\name{ConsensusSequence}
\alias{ConsensusSequence}
\title{
Create A Consensus Sequence
}
\description{
Forms a consensus sequence representing a set of sequences.
}
\usage{
ConsensusSequence(myDNAStringSet,
                  threshold = 0.05,
                  ambiguity = TRUE,
                  noConsensusChar = "N",
                  minInformation = 0.75,
                  ignoreNonBases = FALSE,
                  includeTerminalGaps = FALSE,
                  verbose = TRUE)
}
\arguments{
  \item{myDNAStringSet}{
A \code{DNAStringSet} object of aligned sequences.
}
  \item{threshold}{
Maximum fraction of sequence information that may be lost in forming the consensus.
}
  \item{ambiguity}{
Logical specifying whether to consider ambiguity as split between their respective nucleotides.  Degeneracy codes are specified in the \code{IUPAC_CODE_MAP}.
}
  \item{noConsensusChar}{
Single character from the \code{DNA_ALPHABET} giving the base to use when there is no consensus in a position.
}
  \item{minInformation}{
Minimum fraction of information required to form consensus in each position.
}
  \item{ignoreNonBases}{
Logical specifying whether to count gap ("-") or mask ("+") characters towards the consensus.
}
  \item{includeTerminalGaps}{
Logical specifying whether or not to include terminal gaps ("-" characters on each end of the sequence) into the formation of consensus.
}
  \item{verbose}{
Logical indicating whether to print the elapsed time upon completion.
}
}
\details{
Two key parameters control the degree of consensus.  The default \code{threshold} (0.05) indicates that at least 95\% of sequence information will be represented by the consensus sequence.  The default \code{minInformation} (0.75) specifies that at least 75\% of sequences must contain the information in the consensus, otherwise the \code{noConsensusChar} is used.

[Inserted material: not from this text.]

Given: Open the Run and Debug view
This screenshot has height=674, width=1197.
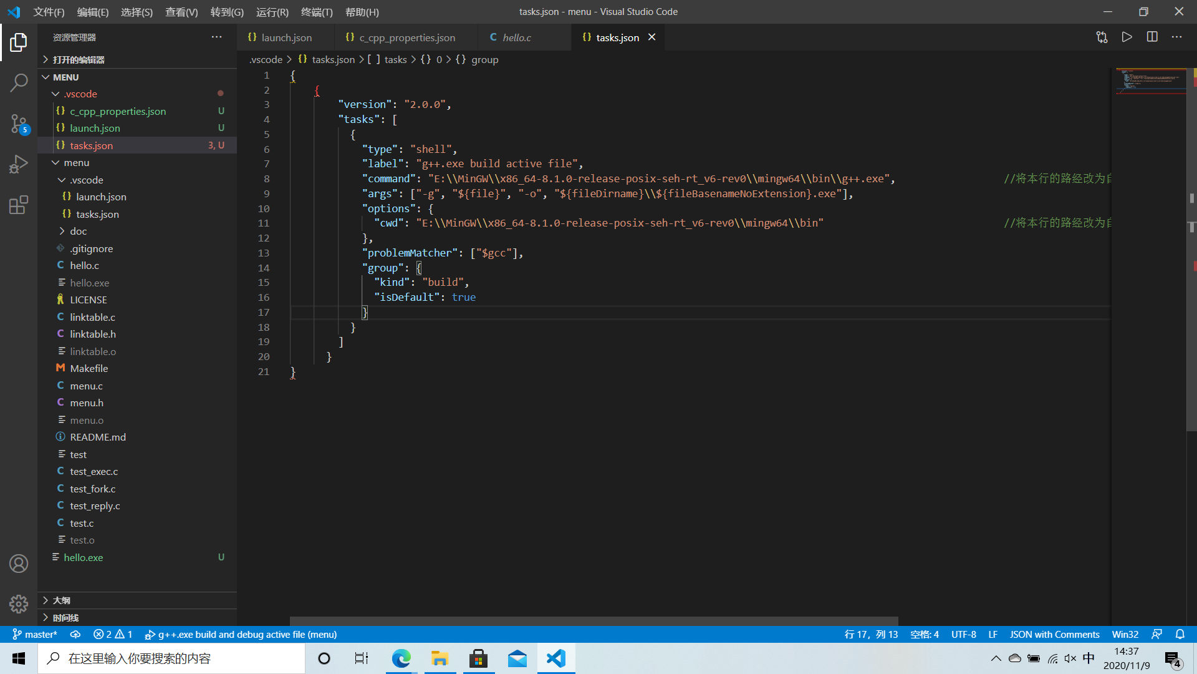Looking at the screenshot, I should pyautogui.click(x=19, y=164).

If \code{ambiguity = TRUE} (the default) then degeneracy codes are split between their respective bases according to the \code{IUPAC_CODE_MAP}.  For example, an "R" would count as half an "A" and half a "G".  If \code{ambiguity = FALSE} then degeneracy codes are not considered in forming the consensus.  If \code{includeNonBases = TRUE} (the default) then gap ("-") and mask ("+") characters are counted towards the consensus, otherwise they are omitted from development of the consensus.
}
\value{
A \code{DNAStringSet} with a single consensus sequence.
}
\author{
Erik Wright \email{DECIPHER@cae.wisc.edu}
}
\seealso{
\code{\link{IdConsensus}}, \code{\link{Seqs2DB}}
}
\examples{
dna <- DNAStringSet(c("ANGCT-","-ACCT-"))
ConsensusSequence(dna)
# returns "ANSCT-"
}